For intravenous infusion only.

This medicine must be administered through a 0.2 µm filter and should not be administered as an intravenous push or bolus injection.

In the absence of compatibility studies, Ultomiris 300mg/30mL Concentrate for Infusion Solutions should not be mixed with Ultomiris 300mg/3mL or 1,100mg/11mL Concentrate for Infusion Solutions.

Ultomiris at a concentration of 10 mg/mL (30 ml vial) must be diluted to a final concentration of 5 mg/mL.

Ultomiris concentrate for infusion as a 30 mL vial (10 mg/mL) must be diluted by intravenous infusion using a syringe-type pump or an infusion pump over a minimum of 1.3 to 3.3 hours (77 to 194 minutes) prior to administration) depending on body weight (see Table 3 below).

Dose administration rate for Ultomiris 300mg/30mL concentrate for infusion solution

Weight range Loading dose Minimum infusion duration Maintenance dose Minimum infusion time

(kga) (mg) (mg) Minutes (hours) (mg) Minutes (hours)

≥10 to <20 600 113(1.9) 600 113(1.9)

≥20 to <30 900 86(1.5) 2100 194(3.3)

≥30 to <40 1200 77(1.3) 2700 167(2.8)

≥40 to <60 2400 114(1.9) 3000 140(2.4)

≥60 to <100 2700 102(1.7) 3300 120(2.0)

≥ 100 3000 108(1.8) 3600 132(2.2)

a Weight at treatment.

Instructions for diluting the medication before administration.

Contraindications

- Hypersensitivity to the active substance or any of the listed excipients.

- Patients with unresolved Neisseria meningitidis infection at the start of treatment.

- Patients who are not currently vaccinated against Neisseria meningitidis unless they receive prophylactic treatment with appropriate antibiotics within 2 weeks of vaccination.

Shelf life

30 months.

Diluted medicines should be used immediately.
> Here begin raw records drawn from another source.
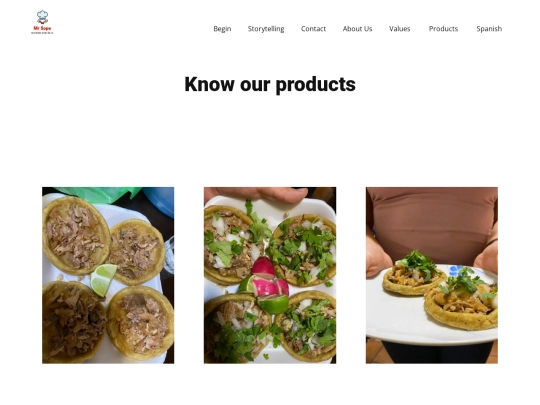The width and height of the screenshot is (540, 405).
Task: Open the Contact page link
Action: pos(313,29)
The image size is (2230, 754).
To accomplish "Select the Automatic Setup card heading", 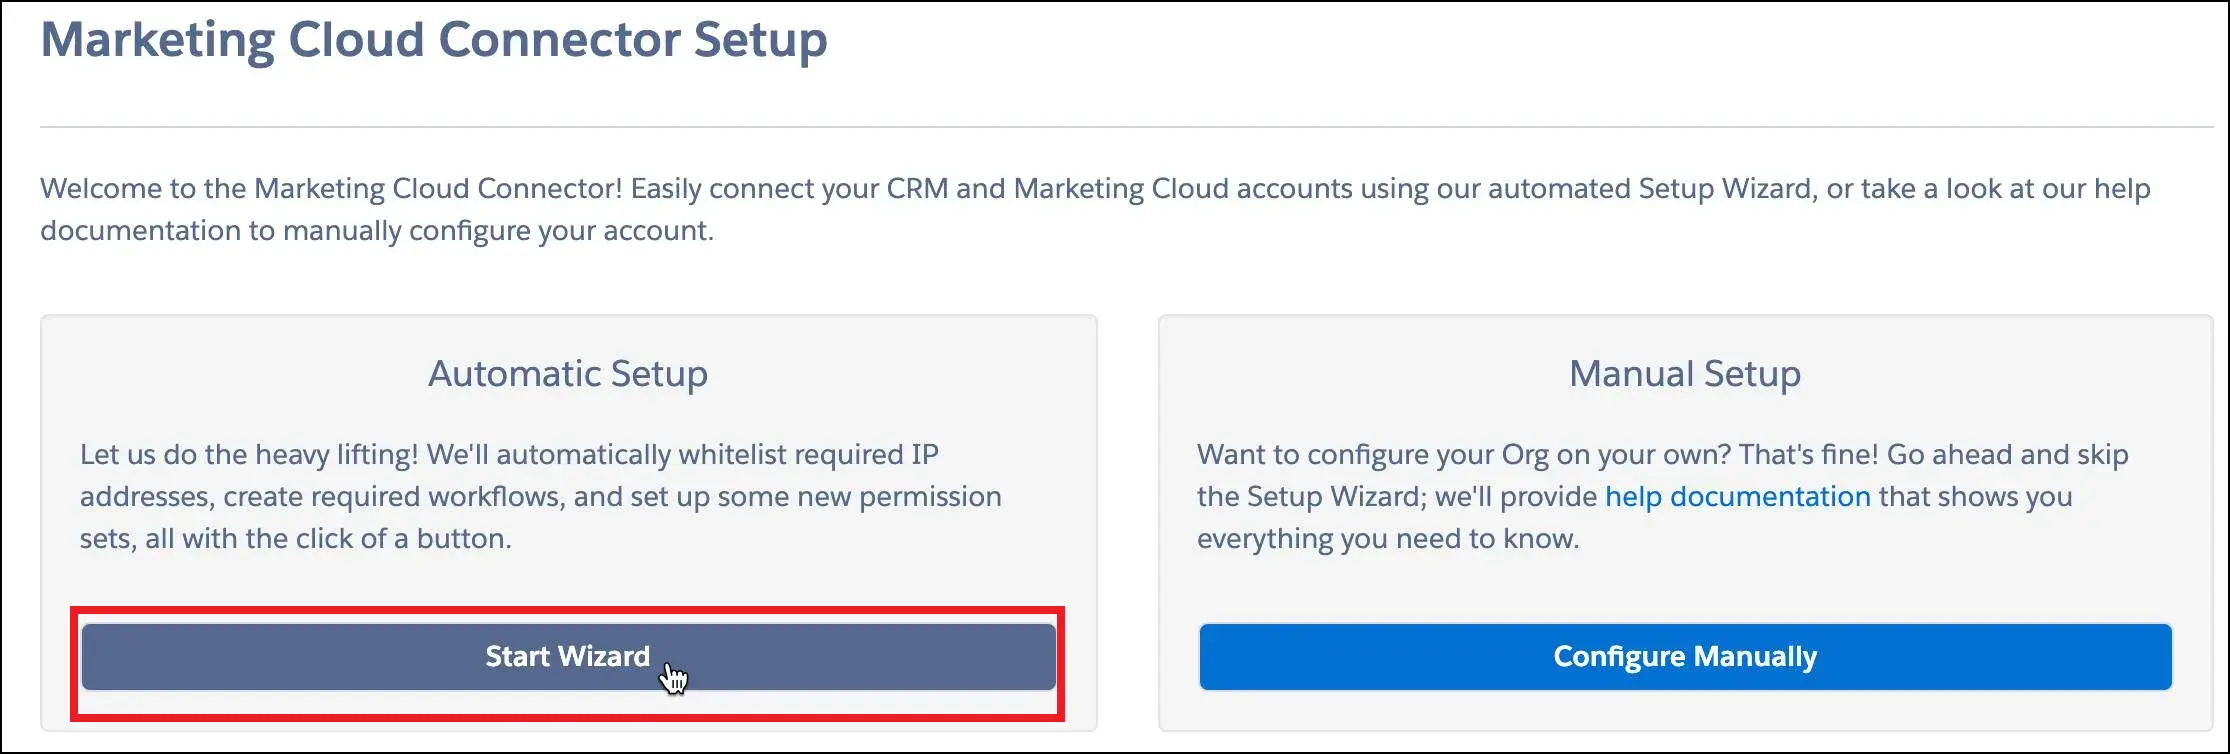I will click(568, 373).
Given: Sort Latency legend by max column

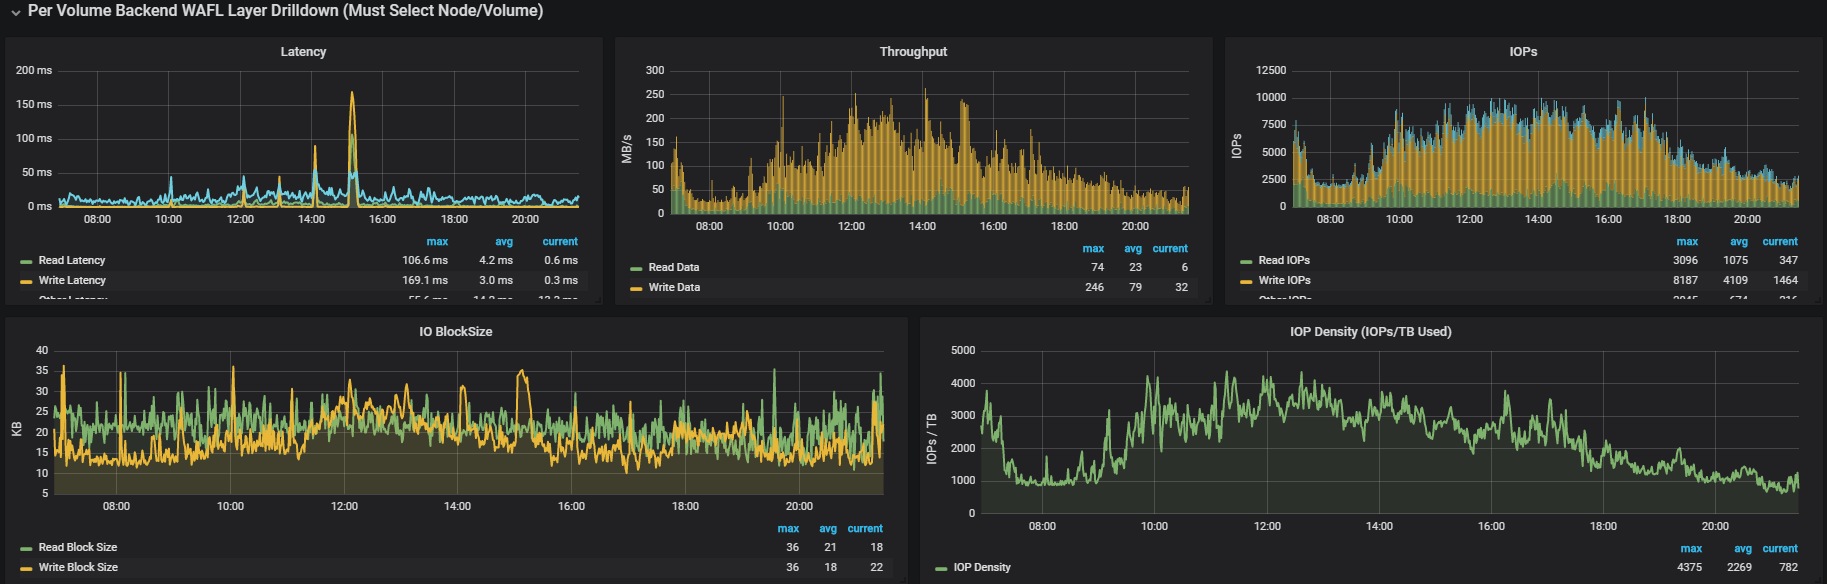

However, the chemical and physical stability of the diluted product has been demonstrated for up to 24 hours at 2°C-8°C and up to 6 hours at room temperature.

Special Storage Precautions

Store in refrigerator (2 °C–8 °C)

Do not freeze.

Place vials in outer carton to protect from light.

Regarding the storage conditions of diluted drugs.

Nature and contents of the dissolver

Pack size of the bottle.

30mL sterile concentrate in stoppered and sealed vial (Type I glass).